Data in this exercise:
_ _ _ _
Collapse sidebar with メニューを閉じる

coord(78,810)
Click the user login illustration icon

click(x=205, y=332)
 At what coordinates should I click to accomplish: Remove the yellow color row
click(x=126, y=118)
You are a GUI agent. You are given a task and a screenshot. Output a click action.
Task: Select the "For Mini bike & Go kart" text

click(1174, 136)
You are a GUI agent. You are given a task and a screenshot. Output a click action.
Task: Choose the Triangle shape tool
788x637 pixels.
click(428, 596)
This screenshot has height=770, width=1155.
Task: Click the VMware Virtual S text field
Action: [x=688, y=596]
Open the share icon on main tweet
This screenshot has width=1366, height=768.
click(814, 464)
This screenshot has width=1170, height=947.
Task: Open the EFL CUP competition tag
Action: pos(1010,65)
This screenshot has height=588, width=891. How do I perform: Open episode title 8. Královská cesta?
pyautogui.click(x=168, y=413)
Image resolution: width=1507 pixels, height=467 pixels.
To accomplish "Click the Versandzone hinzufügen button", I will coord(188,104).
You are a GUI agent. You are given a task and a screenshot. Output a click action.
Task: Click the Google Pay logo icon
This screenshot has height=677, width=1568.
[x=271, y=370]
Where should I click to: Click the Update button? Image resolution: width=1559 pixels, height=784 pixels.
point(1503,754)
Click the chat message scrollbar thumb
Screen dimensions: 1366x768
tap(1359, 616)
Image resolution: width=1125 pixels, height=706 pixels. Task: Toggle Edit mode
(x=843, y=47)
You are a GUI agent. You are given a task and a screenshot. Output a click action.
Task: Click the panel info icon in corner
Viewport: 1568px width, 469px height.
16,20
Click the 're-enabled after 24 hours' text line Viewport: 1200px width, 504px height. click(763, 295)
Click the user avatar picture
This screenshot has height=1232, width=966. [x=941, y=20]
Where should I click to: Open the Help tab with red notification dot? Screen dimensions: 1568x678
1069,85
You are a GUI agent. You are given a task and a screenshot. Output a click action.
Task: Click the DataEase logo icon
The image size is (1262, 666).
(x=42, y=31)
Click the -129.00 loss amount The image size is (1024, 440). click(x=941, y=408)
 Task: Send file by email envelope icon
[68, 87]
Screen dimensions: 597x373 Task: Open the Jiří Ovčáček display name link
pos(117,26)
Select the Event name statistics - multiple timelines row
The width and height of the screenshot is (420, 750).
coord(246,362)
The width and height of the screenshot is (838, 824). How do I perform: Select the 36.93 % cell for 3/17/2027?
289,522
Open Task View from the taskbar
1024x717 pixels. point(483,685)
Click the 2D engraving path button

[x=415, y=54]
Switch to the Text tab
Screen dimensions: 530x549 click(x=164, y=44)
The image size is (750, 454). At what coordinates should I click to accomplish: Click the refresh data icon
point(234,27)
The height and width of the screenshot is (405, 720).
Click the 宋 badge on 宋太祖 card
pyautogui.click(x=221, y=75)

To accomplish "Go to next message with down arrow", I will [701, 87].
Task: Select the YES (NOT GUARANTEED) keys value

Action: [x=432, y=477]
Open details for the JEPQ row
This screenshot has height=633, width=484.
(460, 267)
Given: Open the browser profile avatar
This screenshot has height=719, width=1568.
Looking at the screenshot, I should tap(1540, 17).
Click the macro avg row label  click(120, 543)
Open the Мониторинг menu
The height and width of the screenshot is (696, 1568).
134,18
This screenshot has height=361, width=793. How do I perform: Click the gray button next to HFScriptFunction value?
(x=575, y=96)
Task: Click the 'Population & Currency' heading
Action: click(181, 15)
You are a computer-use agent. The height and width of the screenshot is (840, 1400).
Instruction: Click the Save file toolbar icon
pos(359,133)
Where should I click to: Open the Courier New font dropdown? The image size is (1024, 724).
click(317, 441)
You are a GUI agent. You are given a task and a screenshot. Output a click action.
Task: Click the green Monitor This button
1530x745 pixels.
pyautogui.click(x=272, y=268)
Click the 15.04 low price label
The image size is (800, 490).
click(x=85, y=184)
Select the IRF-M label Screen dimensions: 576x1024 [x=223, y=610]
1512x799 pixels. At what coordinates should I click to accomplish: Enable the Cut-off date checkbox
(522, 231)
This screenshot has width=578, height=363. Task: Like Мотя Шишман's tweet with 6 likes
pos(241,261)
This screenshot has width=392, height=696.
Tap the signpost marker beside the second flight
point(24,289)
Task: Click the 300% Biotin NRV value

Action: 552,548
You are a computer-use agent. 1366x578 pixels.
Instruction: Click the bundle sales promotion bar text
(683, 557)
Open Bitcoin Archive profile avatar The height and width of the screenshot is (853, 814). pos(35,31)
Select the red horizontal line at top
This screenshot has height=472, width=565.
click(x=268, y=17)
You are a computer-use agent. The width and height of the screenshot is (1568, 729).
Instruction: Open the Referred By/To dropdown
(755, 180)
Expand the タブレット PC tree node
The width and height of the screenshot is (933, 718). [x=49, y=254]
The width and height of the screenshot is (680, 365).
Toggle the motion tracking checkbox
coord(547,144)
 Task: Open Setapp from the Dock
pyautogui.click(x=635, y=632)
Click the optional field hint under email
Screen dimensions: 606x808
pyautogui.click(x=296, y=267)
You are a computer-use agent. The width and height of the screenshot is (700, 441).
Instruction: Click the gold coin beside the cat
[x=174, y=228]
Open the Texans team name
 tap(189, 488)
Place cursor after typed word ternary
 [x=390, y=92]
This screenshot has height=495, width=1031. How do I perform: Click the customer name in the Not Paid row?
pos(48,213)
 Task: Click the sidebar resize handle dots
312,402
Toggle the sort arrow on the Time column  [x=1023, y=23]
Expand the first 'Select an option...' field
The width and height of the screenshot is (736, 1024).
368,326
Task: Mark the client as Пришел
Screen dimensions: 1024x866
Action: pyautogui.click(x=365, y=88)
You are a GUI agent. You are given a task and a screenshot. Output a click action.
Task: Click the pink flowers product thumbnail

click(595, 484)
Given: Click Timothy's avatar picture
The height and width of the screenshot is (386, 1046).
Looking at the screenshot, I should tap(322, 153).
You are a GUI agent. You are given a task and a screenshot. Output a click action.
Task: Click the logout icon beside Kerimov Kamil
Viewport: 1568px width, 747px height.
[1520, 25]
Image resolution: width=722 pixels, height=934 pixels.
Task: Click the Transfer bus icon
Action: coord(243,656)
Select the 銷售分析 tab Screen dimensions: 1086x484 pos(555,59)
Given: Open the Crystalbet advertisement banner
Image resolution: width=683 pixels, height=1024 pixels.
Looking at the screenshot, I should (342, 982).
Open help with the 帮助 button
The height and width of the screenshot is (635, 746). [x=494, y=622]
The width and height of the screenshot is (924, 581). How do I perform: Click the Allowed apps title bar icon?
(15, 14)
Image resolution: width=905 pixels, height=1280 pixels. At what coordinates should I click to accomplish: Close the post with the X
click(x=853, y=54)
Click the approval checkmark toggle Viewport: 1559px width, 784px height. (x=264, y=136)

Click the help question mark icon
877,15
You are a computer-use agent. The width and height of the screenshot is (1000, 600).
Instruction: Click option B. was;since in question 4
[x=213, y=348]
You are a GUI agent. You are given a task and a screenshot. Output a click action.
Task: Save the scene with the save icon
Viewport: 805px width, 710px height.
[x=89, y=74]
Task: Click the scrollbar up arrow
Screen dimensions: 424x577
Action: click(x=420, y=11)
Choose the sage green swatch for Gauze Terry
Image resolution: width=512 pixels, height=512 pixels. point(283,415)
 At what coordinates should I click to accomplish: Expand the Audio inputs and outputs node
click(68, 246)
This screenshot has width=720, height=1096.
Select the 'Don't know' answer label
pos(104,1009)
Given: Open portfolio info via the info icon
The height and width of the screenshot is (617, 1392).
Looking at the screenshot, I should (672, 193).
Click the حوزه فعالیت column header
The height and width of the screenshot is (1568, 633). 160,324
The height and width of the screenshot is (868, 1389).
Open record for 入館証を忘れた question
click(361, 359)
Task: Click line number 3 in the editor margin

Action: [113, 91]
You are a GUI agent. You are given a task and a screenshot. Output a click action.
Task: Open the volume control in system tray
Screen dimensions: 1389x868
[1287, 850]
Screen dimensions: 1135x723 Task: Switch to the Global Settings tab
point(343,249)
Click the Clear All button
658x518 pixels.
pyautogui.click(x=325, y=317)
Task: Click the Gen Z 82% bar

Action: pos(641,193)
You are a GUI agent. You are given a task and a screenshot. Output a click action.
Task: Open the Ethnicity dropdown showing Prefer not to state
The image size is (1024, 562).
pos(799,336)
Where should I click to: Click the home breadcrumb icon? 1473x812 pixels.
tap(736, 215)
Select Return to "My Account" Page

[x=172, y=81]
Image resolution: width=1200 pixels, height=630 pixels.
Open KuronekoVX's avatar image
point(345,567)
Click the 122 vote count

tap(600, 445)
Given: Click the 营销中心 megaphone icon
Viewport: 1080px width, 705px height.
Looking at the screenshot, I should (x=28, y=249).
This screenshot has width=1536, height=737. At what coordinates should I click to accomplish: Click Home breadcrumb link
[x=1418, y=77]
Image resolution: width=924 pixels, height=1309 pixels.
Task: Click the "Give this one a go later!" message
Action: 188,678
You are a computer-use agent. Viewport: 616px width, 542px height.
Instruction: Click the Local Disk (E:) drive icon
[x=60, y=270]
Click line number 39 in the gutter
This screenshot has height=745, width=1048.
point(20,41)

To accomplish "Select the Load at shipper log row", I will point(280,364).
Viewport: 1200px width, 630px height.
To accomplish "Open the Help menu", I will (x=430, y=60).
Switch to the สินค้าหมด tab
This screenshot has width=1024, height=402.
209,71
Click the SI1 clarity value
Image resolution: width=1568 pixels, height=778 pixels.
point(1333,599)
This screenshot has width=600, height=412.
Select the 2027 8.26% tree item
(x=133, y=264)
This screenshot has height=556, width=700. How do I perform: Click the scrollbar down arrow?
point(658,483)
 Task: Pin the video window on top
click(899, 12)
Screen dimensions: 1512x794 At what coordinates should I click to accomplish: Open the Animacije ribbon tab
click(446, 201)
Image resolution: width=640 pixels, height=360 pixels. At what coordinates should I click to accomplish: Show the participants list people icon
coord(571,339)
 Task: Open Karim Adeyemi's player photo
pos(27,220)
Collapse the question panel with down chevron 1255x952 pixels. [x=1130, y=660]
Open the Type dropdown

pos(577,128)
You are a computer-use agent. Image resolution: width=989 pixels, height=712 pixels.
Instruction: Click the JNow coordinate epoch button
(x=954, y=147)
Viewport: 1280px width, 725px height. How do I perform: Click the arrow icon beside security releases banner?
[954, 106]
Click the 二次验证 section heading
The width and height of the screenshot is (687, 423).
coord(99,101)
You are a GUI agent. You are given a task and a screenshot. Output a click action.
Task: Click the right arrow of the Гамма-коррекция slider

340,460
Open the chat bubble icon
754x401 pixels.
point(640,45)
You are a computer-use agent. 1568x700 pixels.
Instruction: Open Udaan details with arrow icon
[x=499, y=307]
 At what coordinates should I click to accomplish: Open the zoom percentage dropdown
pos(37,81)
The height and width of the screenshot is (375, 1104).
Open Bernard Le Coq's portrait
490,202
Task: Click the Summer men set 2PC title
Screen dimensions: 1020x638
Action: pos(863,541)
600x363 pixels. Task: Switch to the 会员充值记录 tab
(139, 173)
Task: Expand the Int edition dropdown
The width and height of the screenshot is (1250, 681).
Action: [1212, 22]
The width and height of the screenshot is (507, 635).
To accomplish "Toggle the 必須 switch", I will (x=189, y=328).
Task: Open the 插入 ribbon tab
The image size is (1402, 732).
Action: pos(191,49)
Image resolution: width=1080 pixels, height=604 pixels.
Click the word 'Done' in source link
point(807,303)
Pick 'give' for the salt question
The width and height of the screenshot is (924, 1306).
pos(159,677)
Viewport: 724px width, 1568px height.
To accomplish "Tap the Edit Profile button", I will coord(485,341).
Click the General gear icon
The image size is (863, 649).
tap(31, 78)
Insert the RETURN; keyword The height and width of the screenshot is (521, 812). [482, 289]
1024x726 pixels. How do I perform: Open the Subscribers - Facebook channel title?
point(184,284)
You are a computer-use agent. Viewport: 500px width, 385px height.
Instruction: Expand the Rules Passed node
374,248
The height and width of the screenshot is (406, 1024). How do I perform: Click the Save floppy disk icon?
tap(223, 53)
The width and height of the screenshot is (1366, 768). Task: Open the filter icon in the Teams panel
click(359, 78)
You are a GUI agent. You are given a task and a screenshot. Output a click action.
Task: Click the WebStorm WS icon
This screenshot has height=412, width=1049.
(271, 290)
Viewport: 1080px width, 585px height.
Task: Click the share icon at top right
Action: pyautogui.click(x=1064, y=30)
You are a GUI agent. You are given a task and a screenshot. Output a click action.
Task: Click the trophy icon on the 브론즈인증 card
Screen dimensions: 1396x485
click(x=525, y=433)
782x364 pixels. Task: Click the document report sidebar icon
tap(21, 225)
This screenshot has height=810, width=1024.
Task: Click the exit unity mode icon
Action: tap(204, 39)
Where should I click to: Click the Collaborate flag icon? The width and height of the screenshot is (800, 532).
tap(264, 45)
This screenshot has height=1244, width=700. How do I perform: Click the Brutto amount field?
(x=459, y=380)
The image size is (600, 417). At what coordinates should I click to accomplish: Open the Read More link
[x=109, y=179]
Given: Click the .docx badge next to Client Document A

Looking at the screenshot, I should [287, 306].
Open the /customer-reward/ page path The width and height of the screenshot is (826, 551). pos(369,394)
_ _ _ _
For each line in the data that contains the string "info", give a copy of that line.

Finished task:
Task: Click the panel info icon in corner
Given: Open portfolio info via the info icon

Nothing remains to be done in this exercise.